*The tasks:*
(a) Translate into French the following sentence from the excerpt on London's green spaces: "They have access to an extensive network of public parks and green spaces, though this access varies locally."
(b) Repeat word for word the part of the excerpt on London's green spaces that opens with the words containing "Most of these" and closes with "study’s findings inform.".
(c) Answer these questions using the excerpt on London's green spaces.
(i) For which organizations was the report prepared?
(ii) Which two public agencies are named as examples of owners or managers of parks and green spaces?
(iii) Given the constraints on public funding, what are many of these owners and managers struggling to do?

***** Provided text *****

This report was prepared for the Greater London Authority, the National Trust and the Heritage Lottery Fund.

Executive Summary

“Context: Londoners live in one of the greenest cities of its size in the world. They have access to an extensive network of public parks and green spaces, though this access varies locally. A greater understanding of the services and benefits that Londoners now enjoy from their public parks and green spaces will help to inform their future management.

Most of these are owned or managed by the London boroughs, other public agencies (such as The Royal Parks and Lea Valley Regional Park Authority) or environmental organisations, many of which are supported by grants or contracts from local authorities. However, with constraints on public funding, many are struggling to invest in, and maintain, public green spaces. Thus, it has become a priority to make the best use of precious resources, a public discussion which this study’s findings inform.

***** Data shown *****

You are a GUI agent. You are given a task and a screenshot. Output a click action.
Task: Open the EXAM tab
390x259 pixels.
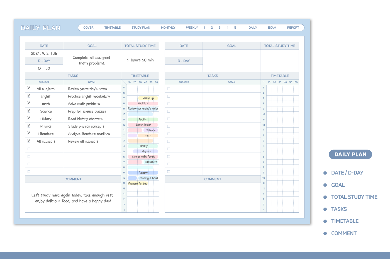click(x=272, y=28)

*****

*Answers:*
(a) Ils ont accès à un vaste réseau de parcs publics et d'espaces verts, bien que cet accès varie localement.

(b)
Most of these are owned or managed by the London boroughs, other public agencies (such as The Royal Parks and Lea Valley Regional Park Authority) or environmental organisations, many of which are supported by grants or contracts from local authorities. However, with constraints on public funding, many are struggling to invest in, and maintain, public green spaces. Thus, it has become a priority to make the best use of precious resources, a public discussion which this study’s findings inform.

(c)
(i) The Greater London Authority, the National Trust and the Heritage Lottery Fund.
(ii) The Royal Parks and Lea Valley Regional Park Authority.
(iii) To invest in, and maintain, public green spaces.